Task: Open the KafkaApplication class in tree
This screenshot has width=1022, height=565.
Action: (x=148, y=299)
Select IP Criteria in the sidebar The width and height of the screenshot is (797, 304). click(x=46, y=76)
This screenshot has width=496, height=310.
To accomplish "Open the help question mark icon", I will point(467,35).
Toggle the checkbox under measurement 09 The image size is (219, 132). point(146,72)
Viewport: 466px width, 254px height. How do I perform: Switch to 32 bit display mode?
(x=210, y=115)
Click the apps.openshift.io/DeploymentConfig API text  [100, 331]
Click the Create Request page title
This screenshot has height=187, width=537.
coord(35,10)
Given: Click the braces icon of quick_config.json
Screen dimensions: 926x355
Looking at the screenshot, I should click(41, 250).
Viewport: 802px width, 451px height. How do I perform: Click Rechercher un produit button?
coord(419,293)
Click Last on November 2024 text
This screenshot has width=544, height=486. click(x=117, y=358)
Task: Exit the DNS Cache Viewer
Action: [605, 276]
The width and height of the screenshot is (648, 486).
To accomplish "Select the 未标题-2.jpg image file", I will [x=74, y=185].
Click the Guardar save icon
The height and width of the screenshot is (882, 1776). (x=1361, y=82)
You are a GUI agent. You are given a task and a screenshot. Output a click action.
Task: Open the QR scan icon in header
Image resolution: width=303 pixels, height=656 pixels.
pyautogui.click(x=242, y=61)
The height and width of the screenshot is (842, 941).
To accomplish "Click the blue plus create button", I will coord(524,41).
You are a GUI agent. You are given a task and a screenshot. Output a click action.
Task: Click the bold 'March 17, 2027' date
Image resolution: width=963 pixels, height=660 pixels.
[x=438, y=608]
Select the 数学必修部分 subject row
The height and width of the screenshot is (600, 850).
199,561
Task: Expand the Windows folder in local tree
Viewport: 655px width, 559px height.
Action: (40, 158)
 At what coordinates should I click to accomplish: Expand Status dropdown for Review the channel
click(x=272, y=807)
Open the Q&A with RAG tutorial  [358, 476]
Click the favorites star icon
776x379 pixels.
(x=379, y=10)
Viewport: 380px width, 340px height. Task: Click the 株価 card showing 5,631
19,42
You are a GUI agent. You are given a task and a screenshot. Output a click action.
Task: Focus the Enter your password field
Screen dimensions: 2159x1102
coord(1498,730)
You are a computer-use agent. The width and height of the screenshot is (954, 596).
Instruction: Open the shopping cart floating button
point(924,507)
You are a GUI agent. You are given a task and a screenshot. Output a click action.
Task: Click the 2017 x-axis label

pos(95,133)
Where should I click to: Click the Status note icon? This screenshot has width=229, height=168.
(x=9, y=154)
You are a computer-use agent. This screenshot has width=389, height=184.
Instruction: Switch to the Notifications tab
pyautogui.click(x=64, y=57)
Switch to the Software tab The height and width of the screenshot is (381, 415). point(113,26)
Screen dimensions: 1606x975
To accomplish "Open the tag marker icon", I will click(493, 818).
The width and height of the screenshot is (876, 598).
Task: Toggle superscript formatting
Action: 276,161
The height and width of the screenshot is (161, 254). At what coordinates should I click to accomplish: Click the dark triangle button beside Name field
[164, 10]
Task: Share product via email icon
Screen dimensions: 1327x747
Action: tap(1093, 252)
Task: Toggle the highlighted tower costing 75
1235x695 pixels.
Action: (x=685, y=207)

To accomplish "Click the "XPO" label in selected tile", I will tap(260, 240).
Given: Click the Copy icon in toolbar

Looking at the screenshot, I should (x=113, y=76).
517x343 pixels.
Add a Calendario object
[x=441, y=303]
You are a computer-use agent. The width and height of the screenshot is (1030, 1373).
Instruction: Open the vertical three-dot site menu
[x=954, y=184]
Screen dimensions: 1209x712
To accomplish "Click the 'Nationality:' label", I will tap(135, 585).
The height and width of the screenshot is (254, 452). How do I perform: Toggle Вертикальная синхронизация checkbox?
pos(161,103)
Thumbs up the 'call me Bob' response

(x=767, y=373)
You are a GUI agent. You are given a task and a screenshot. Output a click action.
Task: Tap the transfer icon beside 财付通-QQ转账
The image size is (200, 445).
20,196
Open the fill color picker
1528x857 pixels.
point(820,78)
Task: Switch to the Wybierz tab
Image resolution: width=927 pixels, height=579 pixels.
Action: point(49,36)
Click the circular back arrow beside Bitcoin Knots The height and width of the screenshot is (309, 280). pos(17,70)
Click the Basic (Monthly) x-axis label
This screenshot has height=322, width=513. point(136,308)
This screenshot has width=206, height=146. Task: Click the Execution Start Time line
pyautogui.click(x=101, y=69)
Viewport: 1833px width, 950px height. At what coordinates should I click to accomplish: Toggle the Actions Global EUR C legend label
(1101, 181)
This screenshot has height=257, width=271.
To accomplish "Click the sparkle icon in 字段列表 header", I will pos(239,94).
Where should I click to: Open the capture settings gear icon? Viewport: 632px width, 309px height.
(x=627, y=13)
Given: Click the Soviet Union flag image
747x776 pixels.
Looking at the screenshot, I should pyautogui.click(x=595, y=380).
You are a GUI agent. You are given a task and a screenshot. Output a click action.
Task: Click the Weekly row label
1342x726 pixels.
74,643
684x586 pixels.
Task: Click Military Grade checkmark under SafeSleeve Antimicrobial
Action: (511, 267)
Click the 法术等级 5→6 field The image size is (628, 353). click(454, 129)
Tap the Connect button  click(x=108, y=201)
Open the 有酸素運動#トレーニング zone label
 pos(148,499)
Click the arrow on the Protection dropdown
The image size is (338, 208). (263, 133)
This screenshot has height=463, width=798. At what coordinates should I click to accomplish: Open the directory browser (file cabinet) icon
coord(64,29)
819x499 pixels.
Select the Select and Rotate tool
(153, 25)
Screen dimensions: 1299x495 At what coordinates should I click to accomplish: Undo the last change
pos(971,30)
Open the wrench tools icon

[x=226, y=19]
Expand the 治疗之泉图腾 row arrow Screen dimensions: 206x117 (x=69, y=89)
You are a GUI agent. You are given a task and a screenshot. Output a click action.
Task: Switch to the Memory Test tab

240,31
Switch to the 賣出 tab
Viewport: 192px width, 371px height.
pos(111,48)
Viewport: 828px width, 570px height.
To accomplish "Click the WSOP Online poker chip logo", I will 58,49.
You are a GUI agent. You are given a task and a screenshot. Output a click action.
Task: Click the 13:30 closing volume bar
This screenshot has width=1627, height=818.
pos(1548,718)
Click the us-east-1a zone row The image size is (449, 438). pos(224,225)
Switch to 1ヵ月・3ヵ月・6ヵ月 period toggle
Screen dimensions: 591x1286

━━━

## Instructions for the task
Repeat the material word for word, with no line missing.

## Your solution
Task: Open the KafkaApplication class in tree
This screenshot has width=1022, height=565.
Action: (x=148, y=299)
Select IP Criteria in the sidebar The width and height of the screenshot is (797, 304). click(x=46, y=76)
This screenshot has width=496, height=310.
To accomplish "Open the help question mark icon", I will point(467,35).
Toggle the checkbox under measurement 09 The image size is (219, 132). point(146,72)
Viewport: 466px width, 254px height. How do I perform: Switch to 32 bit display mode?
(x=210, y=115)
Click the apps.openshift.io/DeploymentConfig API text  [100, 331]
Click the Create Request page title
This screenshot has height=187, width=537.
coord(35,10)
Given: Click the braces icon of quick_config.json
Screen dimensions: 926x355
Looking at the screenshot, I should click(41, 250).
Viewport: 802px width, 451px height. How do I perform: Click Rechercher un produit button?
coord(419,293)
Click Last on November 2024 text
This screenshot has width=544, height=486. click(x=117, y=358)
Task: Exit the DNS Cache Viewer
Action: [605, 276]
The width and height of the screenshot is (648, 486).
To accomplish "Select the 未标题-2.jpg image file", I will [x=74, y=185].
Click the Guardar save icon
The height and width of the screenshot is (882, 1776). (x=1361, y=82)
You are a GUI agent. You are given a task and a screenshot. Output a click action.
Task: Open the QR scan icon in header
Image resolution: width=303 pixels, height=656 pixels.
pyautogui.click(x=242, y=61)
The height and width of the screenshot is (842, 941).
To accomplish "Click the blue plus create button", I will coord(524,41).
You are a GUI agent. You are given a task and a screenshot. Output a click action.
Task: Click the bold 'March 17, 2027' date
Image resolution: width=963 pixels, height=660 pixels.
[x=438, y=608]
Select the 数学必修部分 subject row
The height and width of the screenshot is (600, 850).
199,561
Task: Expand the Windows folder in local tree
Viewport: 655px width, 559px height.
Action: (40, 158)
 At what coordinates should I click to accomplish: Expand Status dropdown for Review the channel
click(x=272, y=807)
Open the Q&A with RAG tutorial  [358, 476]
Click the favorites star icon
776x379 pixels.
(x=379, y=10)
Viewport: 380px width, 340px height. Task: Click the 株価 card showing 5,631
19,42
You are a GUI agent. You are given a task and a screenshot. Output a click action.
Task: Focus the Enter your password field
Screen dimensions: 2159x1102
coord(1498,730)
You are a computer-use agent. The width and height of the screenshot is (954, 596).
Instruction: Open the shopping cart floating button
point(924,507)
You are a GUI agent. You are given a task and a screenshot. Output a click action.
Task: Click the 2017 x-axis label

pos(95,133)
Where should I click to: Click the Status note icon? This screenshot has width=229, height=168.
(x=9, y=154)
You are a computer-use agent. This screenshot has width=389, height=184.
Instruction: Switch to the Notifications tab
pyautogui.click(x=64, y=57)
Switch to the Software tab The height and width of the screenshot is (381, 415). point(113,26)
Screen dimensions: 1606x975
To accomplish "Open the tag marker icon", I will click(493, 818).
The width and height of the screenshot is (876, 598).
Task: Toggle superscript formatting
Action: 276,161
The height and width of the screenshot is (161, 254). At what coordinates should I click to accomplish: Click the dark triangle button beside Name field
[164, 10]
Task: Share product via email icon
Screen dimensions: 1327x747
Action: tap(1093, 252)
Task: Toggle the highlighted tower costing 75
1235x695 pixels.
Action: (x=685, y=207)

To accomplish "Click the "XPO" label in selected tile", I will tap(260, 240).
Given: Click the Copy icon in toolbar

Looking at the screenshot, I should (x=113, y=76).
517x343 pixels.
Add a Calendario object
[x=441, y=303]
You are a computer-use agent. The width and height of the screenshot is (1030, 1373).
Instruction: Open the vertical three-dot site menu
[x=954, y=184]
Screen dimensions: 1209x712
To accomplish "Click the 'Nationality:' label", I will tap(135, 585).
The height and width of the screenshot is (254, 452). How do I perform: Toggle Вертикальная синхронизация checkbox?
pos(161,103)
Thumbs up the 'call me Bob' response

(x=767, y=373)
You are a GUI agent. You are given a task and a screenshot. Output a click action.
Task: Tap the transfer icon beside 财付通-QQ转账
The image size is (200, 445).
20,196
Open the fill color picker
1528x857 pixels.
point(820,78)
Task: Switch to the Wybierz tab
Image resolution: width=927 pixels, height=579 pixels.
Action: point(49,36)
Click the circular back arrow beside Bitcoin Knots The height and width of the screenshot is (309, 280). pos(17,70)
Click the Basic (Monthly) x-axis label
This screenshot has height=322, width=513. point(136,308)
This screenshot has width=206, height=146. Task: Click the Execution Start Time line
pyautogui.click(x=101, y=69)
Viewport: 1833px width, 950px height. At what coordinates should I click to accomplish: Toggle the Actions Global EUR C legend label
(1101, 181)
This screenshot has height=257, width=271.
To accomplish "Click the sparkle icon in 字段列表 header", I will pos(239,94).
Where should I click to: Open the capture settings gear icon? Viewport: 632px width, 309px height.
(x=627, y=13)
Given: Click the Soviet Union flag image
747x776 pixels.
Looking at the screenshot, I should pyautogui.click(x=595, y=380).
You are a GUI agent. You are given a task and a screenshot. Output a click action.
Task: Click the Weekly row label
1342x726 pixels.
74,643
684x586 pixels.
Task: Click Military Grade checkmark under SafeSleeve Antimicrobial
Action: (511, 267)
Click the 法术等级 5→6 field The image size is (628, 353). click(454, 129)
Tap the Connect button  click(x=108, y=201)
Open the 有酸素運動#トレーニング zone label
 pos(148,499)
Click the arrow on the Protection dropdown
The image size is (338, 208). (263, 133)
This screenshot has height=463, width=798. At what coordinates should I click to accomplish: Open the directory browser (file cabinet) icon
coord(64,29)
819x499 pixels.
Select the Select and Rotate tool
(153, 25)
Screen dimensions: 1299x495 At what coordinates should I click to accomplish: Undo the last change
pos(971,30)
Open the wrench tools icon

[x=226, y=19]
Expand the 治疗之泉图腾 row arrow Screen dimensions: 206x117 (x=69, y=89)
You are a GUI agent. You are given a task and a screenshot. Output a click action.
Task: Switch to the Memory Test tab

240,31
Switch to the 賣出 tab
Viewport: 192px width, 371px height.
pos(111,48)
Viewport: 828px width, 570px height.
To accomplish "Click the WSOP Online poker chip logo", I will 58,49.
You are a GUI agent. You are given a task and a screenshot. Output a click action.
Task: Click the 13:30 closing volume bar
This screenshot has width=1627, height=818.
pos(1548,718)
Click the us-east-1a zone row The image size is (449, 438). pos(224,225)
Switch to 1ヵ月・3ヵ月・6ヵ月 period toggle
Screen dimensions: 591x1286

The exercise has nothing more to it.